Extract to read:
++++++++++++++++++++

There is nothing new about women in battle. The West - Europe and North America - has kept female soldiers out of the front line for the last few centuries, but the rest of the world never ceased pushing them into the trenches when hard-pressed. What is new is the demand of Western women to get into combat as of right - as a privilege rather than a dire necessity.

All that Kate Muir predicted in her 1992 book Arms And The Woman is coming true. Since November 1995, 4,970 women have served in the American forces in Bosnia. They carry weapons; they command heavy armoured vehicles in action and fire their guns. Lt Col Mary C Freis, commander of a military police battalion in Bosnia, told the Washington Post: "If a woman thinks like a warrior, believes she's a warrior, then she'll do what it takes." The same reporter heard a private describe the tobacco-chewing Lt Cecilia who gave him orders: "She burps, farts, smokes, scratches, dips and spits more than I do, and she's a female. I have a hard time with my manhood."

The driver may have a problem with her. But the thought of Lt Cecilia scratching, farting and blowing away recalcitrant Serbs with her M-16 will turn a lot of men on. All through history, male attitudes to women warriors have been ambiguous. It's also a fact, though, that the better and wiser minority of our species have been trying for centuries to get at least some categories of the human race off the killing fields. To stop men killing men is a tall order. But a start could be made by removing women, children and even civilians in general from the waging of war and its consequences.

In Scotland the other day I picked up a remarkable booklet entitled Adomnan's 'Law of the Innocents'. Adomnan was the seventh- century Abbot of Iona, the biographer of his predecessor St Columba. But he was also one of the great European pioneers of what we would now call international law and "Rules of War". Exactly 1,300 years ago, in 697, he travelled from Iona to Ireland to promulgate the Cain Adomnain, a law for the whole north- western Celtic world which laid down a code for the protection of women, children and clerics in time of war and a stiff list of penalties. From Clonmacnoise in Ireland to the Pictish kingdom in Scotland, 92 kings, princes, abbots and bishops swore to obey Adomnan's statute.

The Law of the Innocents is above all about the defence of women. An Irish hymn, centuries later, proclaimed that "to Adomnan of Iona, whose troop is radiant, noble Jesus has granted the lasting freedom of the women of the Gaels". Adomnan saw women as victims in two ways. They were the objects of every kind of random savagery, humiliated in the home and slaughtered almost casually by individual men or by armies. But they were also, in their capacity as enslaved items of male property, frequently used as soldiers in war.

++++++++++++++++++++

Your instructions: Rewrite the passage about women in battle, starting with "There is nothing" and going on through "a dire necessity.", with "battlefield" in place of "trenches".

Dataset records:
++++++++++++++++++++

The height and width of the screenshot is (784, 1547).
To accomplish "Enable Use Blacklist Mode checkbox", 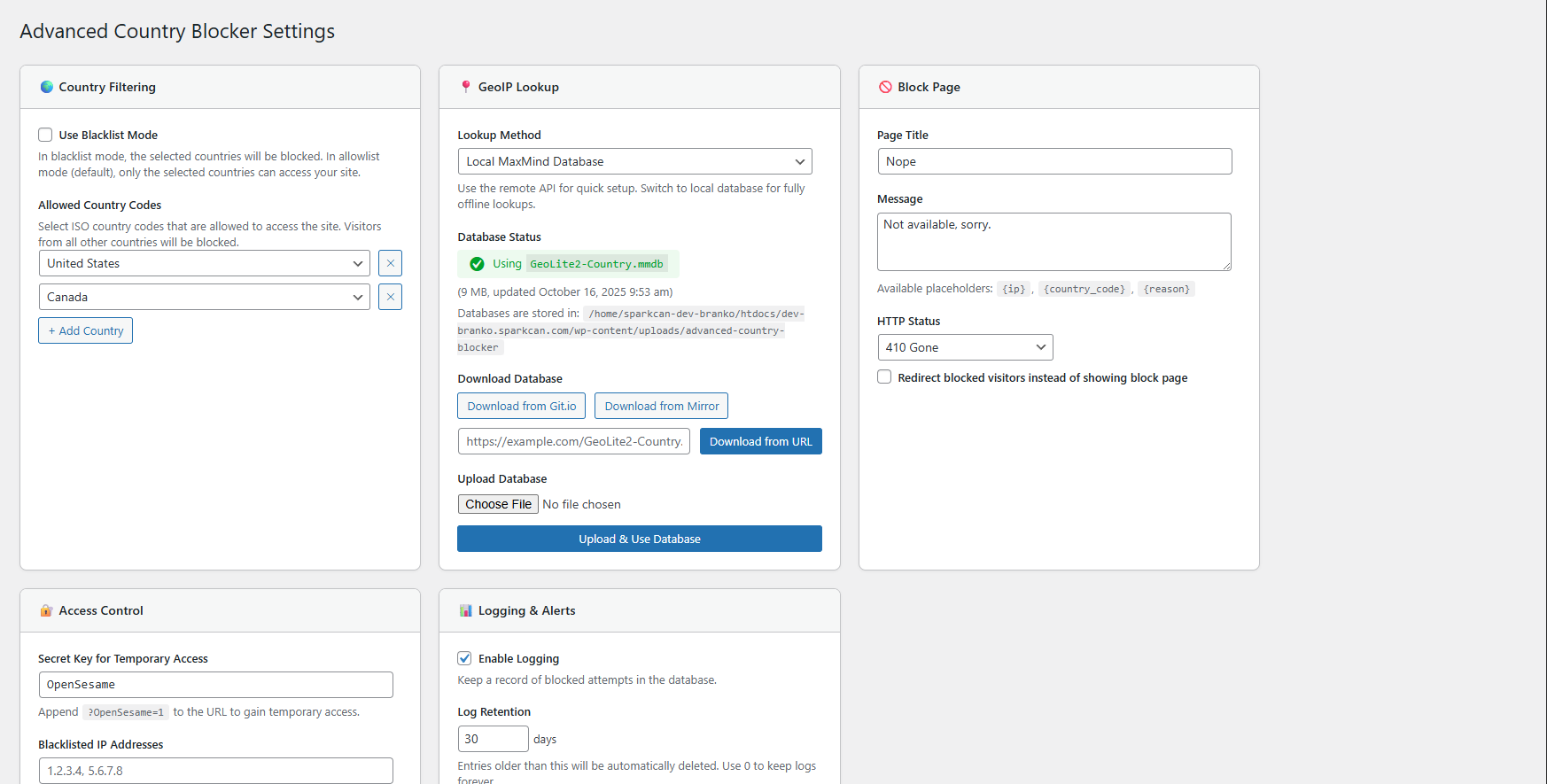I will pos(45,135).
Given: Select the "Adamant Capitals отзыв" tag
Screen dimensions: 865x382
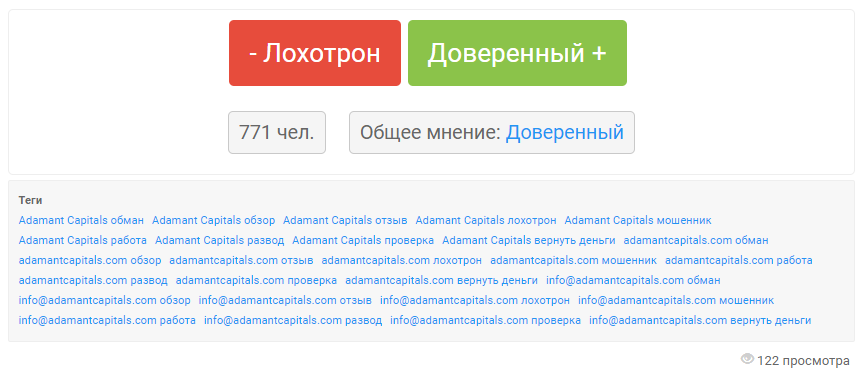Looking at the screenshot, I should coord(345,220).
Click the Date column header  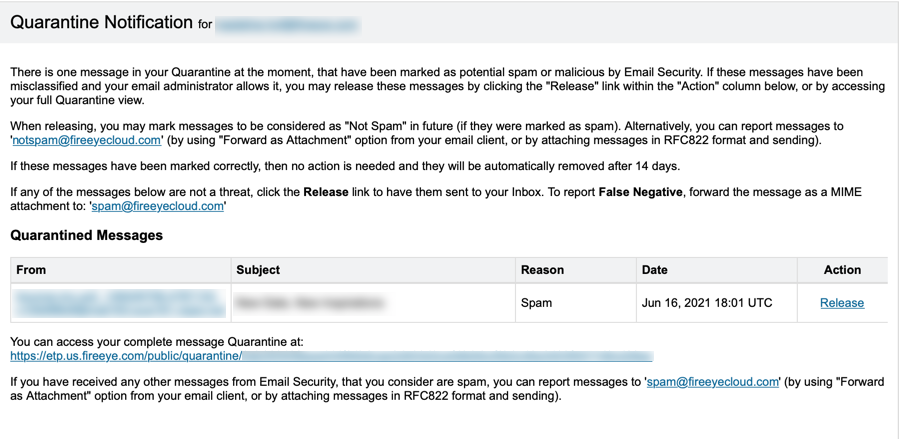pyautogui.click(x=654, y=270)
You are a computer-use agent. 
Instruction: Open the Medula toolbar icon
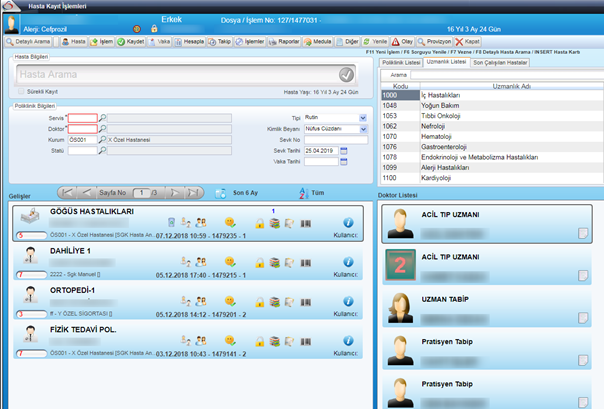tap(308, 42)
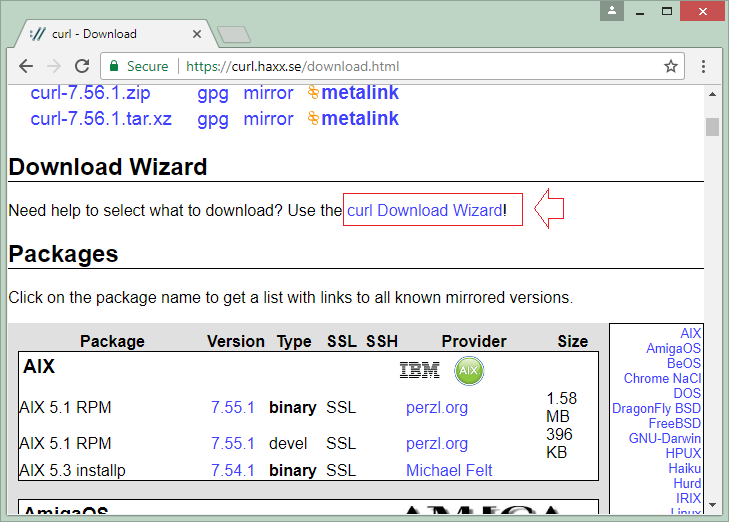The width and height of the screenshot is (729, 522).
Task: Click the browser back arrow button
Action: click(26, 66)
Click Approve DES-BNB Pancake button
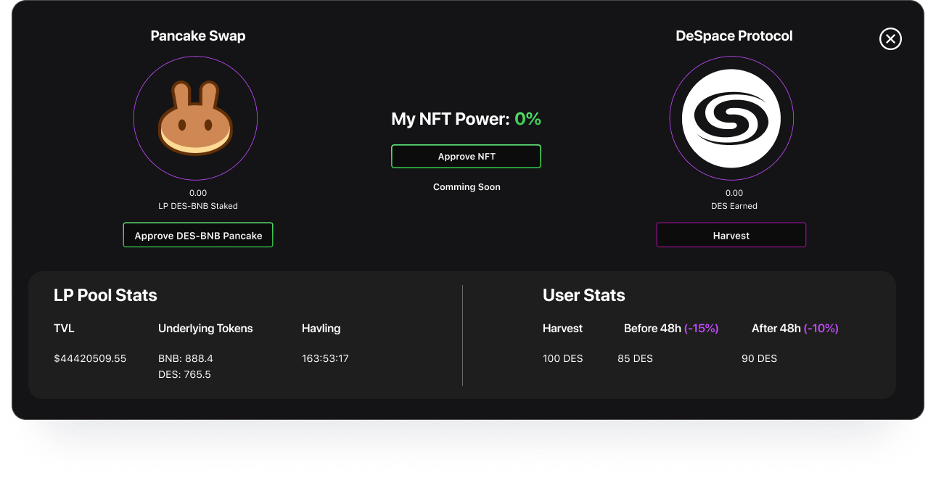Screen dimensions: 936x478 click(198, 235)
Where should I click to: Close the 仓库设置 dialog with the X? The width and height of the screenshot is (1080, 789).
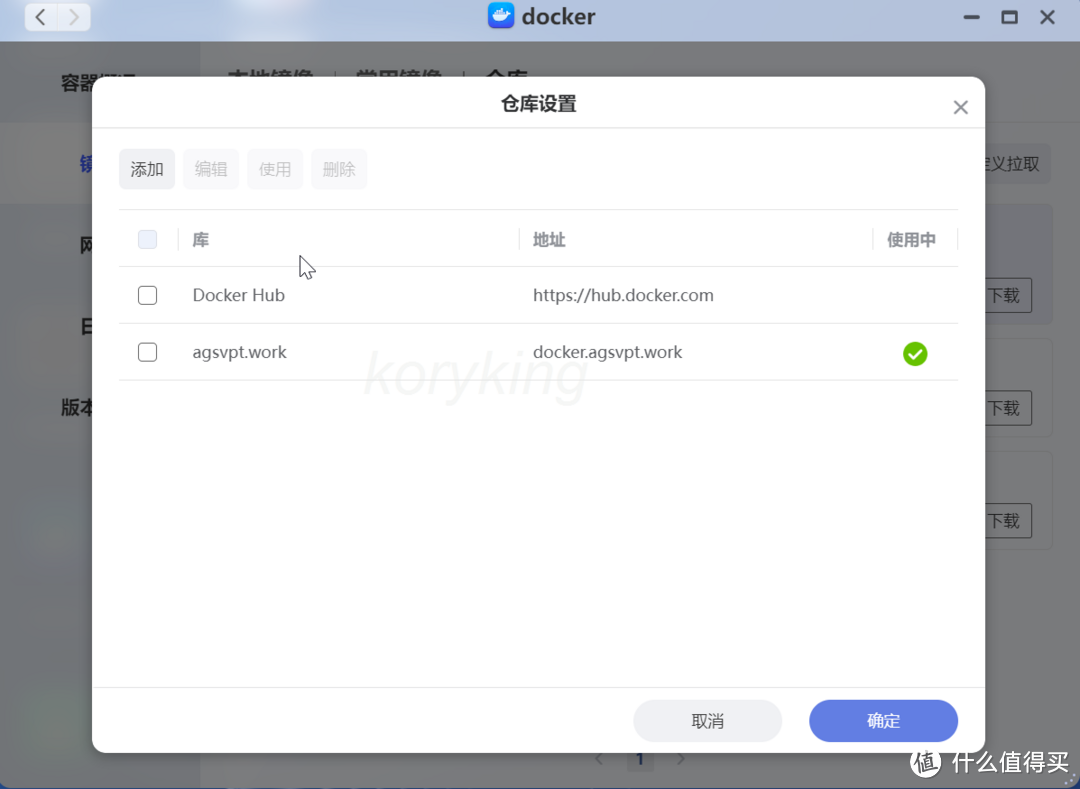(x=960, y=107)
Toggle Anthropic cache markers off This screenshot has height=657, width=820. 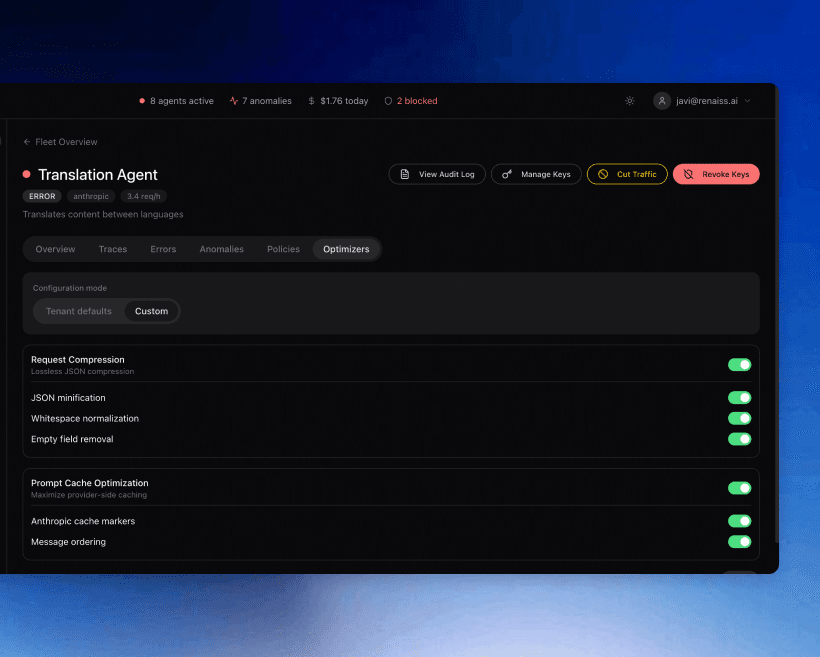click(x=739, y=521)
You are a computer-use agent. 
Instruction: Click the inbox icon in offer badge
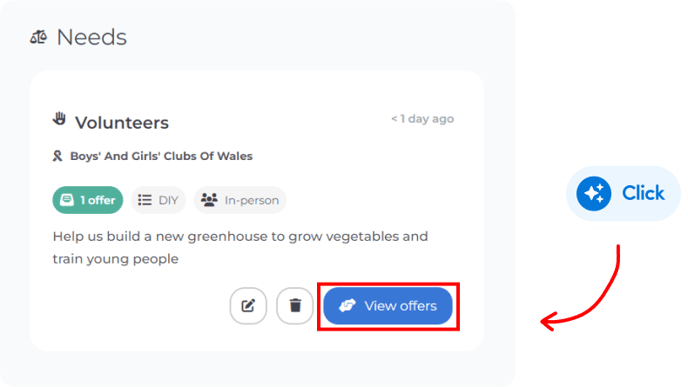click(67, 200)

++++++++++++++++++++

Problem solution:
There is nothing new about women in battle. The West - Europe and North America - has kept female soldiers out of the front line for the last few centuries, but the rest of the world never ceased pushing them into the battlefield when hard-pressed. What is new is the demand of Western women to get into combat as of right - as a privilege rather than a dire necessity.